YOUR TASK ::
Copy every line of the data that includes the string "arrow".

[Stored records]

════

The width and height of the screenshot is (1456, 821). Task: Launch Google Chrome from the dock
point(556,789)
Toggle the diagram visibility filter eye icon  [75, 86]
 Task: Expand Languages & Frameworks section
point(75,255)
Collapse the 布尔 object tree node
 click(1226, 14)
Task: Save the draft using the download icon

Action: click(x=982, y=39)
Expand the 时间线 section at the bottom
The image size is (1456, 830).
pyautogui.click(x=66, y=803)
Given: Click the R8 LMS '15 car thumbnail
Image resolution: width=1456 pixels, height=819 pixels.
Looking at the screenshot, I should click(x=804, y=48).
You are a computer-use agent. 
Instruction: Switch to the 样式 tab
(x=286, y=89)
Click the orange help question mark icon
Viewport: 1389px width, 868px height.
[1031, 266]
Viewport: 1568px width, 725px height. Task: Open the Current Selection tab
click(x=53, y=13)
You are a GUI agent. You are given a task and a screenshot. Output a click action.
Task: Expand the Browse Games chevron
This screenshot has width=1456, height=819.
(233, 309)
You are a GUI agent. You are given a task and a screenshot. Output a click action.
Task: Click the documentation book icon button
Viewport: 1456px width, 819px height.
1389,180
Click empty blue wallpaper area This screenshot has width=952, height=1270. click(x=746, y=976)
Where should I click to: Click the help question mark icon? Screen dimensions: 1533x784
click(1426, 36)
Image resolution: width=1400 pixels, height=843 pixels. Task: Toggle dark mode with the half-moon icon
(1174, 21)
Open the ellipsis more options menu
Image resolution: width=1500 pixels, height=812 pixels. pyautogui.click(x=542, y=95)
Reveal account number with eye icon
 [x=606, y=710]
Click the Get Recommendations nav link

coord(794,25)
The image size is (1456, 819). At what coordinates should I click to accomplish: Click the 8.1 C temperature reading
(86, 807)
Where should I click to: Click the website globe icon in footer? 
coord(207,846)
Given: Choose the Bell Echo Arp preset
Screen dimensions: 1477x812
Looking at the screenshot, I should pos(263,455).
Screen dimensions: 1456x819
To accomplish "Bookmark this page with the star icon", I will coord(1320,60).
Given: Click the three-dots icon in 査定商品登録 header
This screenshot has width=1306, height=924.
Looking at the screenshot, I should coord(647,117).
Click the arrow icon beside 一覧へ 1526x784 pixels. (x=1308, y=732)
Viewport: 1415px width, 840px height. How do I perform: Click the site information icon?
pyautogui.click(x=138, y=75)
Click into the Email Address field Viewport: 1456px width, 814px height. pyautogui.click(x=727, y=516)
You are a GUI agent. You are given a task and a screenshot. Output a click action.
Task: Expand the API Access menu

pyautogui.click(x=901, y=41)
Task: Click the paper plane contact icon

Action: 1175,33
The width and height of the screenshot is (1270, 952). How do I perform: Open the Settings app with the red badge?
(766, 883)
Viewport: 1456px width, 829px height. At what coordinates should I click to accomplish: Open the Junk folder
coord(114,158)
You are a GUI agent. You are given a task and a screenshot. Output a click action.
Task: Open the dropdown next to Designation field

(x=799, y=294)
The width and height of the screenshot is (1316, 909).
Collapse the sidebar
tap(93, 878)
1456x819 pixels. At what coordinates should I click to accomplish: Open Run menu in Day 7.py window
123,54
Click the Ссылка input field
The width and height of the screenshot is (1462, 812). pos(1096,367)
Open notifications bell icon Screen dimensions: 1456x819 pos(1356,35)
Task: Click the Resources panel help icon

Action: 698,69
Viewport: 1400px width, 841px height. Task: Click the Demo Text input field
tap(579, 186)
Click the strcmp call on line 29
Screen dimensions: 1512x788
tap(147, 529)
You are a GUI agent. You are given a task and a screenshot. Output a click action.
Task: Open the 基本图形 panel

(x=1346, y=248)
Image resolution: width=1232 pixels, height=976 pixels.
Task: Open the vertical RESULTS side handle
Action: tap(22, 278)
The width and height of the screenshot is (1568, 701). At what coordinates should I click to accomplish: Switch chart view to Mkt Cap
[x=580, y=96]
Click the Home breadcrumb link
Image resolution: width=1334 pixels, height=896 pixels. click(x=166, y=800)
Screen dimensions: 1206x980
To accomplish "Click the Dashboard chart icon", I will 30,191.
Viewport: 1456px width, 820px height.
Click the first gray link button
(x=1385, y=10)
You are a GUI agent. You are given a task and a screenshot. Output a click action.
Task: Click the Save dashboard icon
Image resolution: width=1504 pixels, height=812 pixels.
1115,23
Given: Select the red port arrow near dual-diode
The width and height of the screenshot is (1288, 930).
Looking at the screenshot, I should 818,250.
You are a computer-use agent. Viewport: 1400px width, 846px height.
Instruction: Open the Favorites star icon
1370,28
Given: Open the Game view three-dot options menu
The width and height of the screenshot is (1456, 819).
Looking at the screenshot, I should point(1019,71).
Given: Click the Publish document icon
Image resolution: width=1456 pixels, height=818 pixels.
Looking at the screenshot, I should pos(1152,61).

════

EXPECTED ANSWER ::
Click the arrow icon beside 一覧へ 1526x784 pixels. (x=1308, y=732)
Given: Select the red port arrow near dual-diode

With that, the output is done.